Frauen über 50 erfüllen sich ihren Traum vom Ausland und hüten Kinder. Die Hamburger Agentur Granny Aupair vermittelt Gastfamilien.

Hamburg. Sie nimmt das Hochhaus vor ihrem Küchenfenster schon lange nicht mehr wahr. Eine graue Fassade aus Beton, 17 Stockwerke hoch. Seit 37 Jahren hat sie diesen Blick. Die immer gleiche Aussicht auf den kleinen Spielplatz, dessen Benutzung nur bis 19 Uhr genehmigt ist.

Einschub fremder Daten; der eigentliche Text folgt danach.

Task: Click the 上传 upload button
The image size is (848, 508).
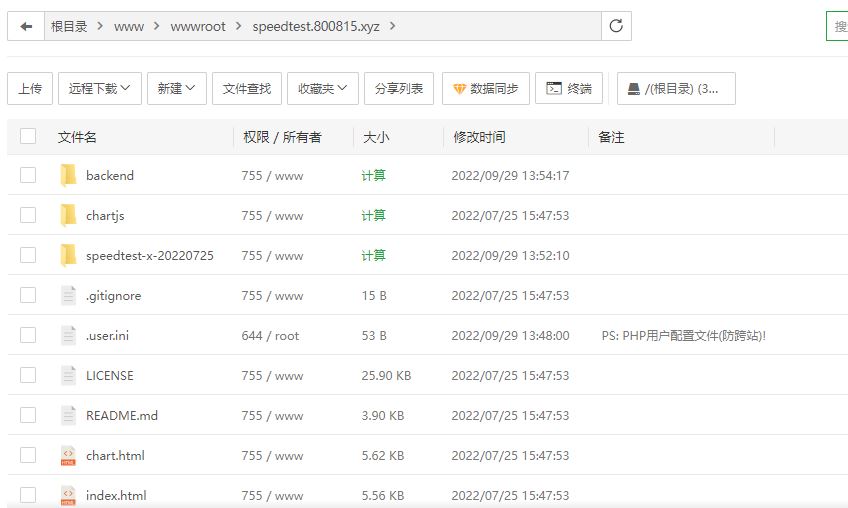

Anke Vendt kennt die Nachbarn, die Busfahrpläne, den Aldi-Markt nebenan. Die 61 Jahre alte Frau hat Hobbys und Freunde, ihre Wohnung, eine Tochter, zwei Enkelsöhne. Sie ist eine zufriedene Frau, die gerne lacht. Manchmal fährt sie nach Sylt, um Urlaub zu machen. Manchmal bucht sie eine Fernreise mit einer Freundin. Sie hat Zeit für solche Sachen. Ihr Arbeitgeber hat sie in Altersteilzeit geschickt. Anke Vendt fand das in Ordnung. Doch dann ist ihr "die Decke auf den Kopf gefallen".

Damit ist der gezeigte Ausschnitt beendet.